Moreover, scaling demands exponential infrastructure upgrades. Transitioning from hundreds to 10,000 drones requires leaps in computing power, communication bandwidth, and control logic. Whether current systems can support 100,000 simultaneous flights remains a pivotal question.
**Tech Solutions: From Hardware to Systems** At the 2025 IDEA Conference, Li’s team unveiled integrated solutions. Hardware-wise, "Altitude Boxes" (low-altitude multi-reference base stations) standardize altitude data across regions, resolving conflicts. This product has earned civil aviation certification, clearing the path for mass deployment.
On the software front, the OpenSILAS system evolved from 1.0 (observer) to 2.0 (actor), integrating AI to auto-generate routes, assess risks, and provide avoidance guidance. Its "4D spatiotemporal data field" architecture boosts computational efficiency, laying groundwork for larger-scale management.
These innovations follow a "localized adaptation" principle. Addressing regional disparities, the team proposed a "Low-Altitude Evolution Theory," offering scalable solutions—from basic tracking for sub-100-flight zones to advanced intervention systems for 10,000-flight cities like Shenzhen.

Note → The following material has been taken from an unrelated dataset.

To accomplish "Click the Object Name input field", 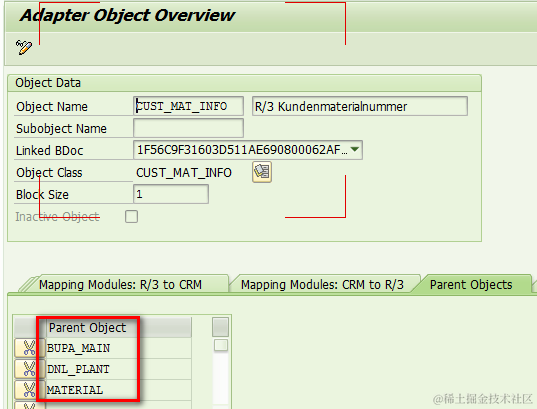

**The "Patience Industry": A Decade-Long Journey** Amid hype, Li stressed that low-altitude economy is a "patience industry." "Cars took 150 years to mature. Reaching a trillion-yuan scale in a decade would already be rapid," he said.
This patience informs strategy: "Safety first, adapt locally, grow steadily." Rushing expansion without safeguards risks systemic failures. Recent cooling in investments reflects normal industry cycles—initial boom, correction, then resurgence post-problem-solving.
**Global Leadership in Sight** Despite challenges, Li is optimistic about China’s global leadership. "China’s vast low-altitude applications create data and iterative advantages," he said, emphasizing international standards for cross-border operations.
The next decade’s breakthroughs hinge on "management granularity." Precision in communication, navigation, and monitoring is key to enabling high-density flights. With hardware like Altitude Boxes and smarter systems, China is pioneering a safe, efficient path—one that may shape global low-altitude economies.
*Background*: Dr. Li Shipeng, IEEE Fellow and Dean of IDEA’s Low-Altitude Economy Division, leads research on China’s first Smart Integrated Low-Altitude System (SILAS). A pioneer in AI and multimedia, he co-founded Microsoft Research Asia and held executive roles at iFLYTEK and AIRS.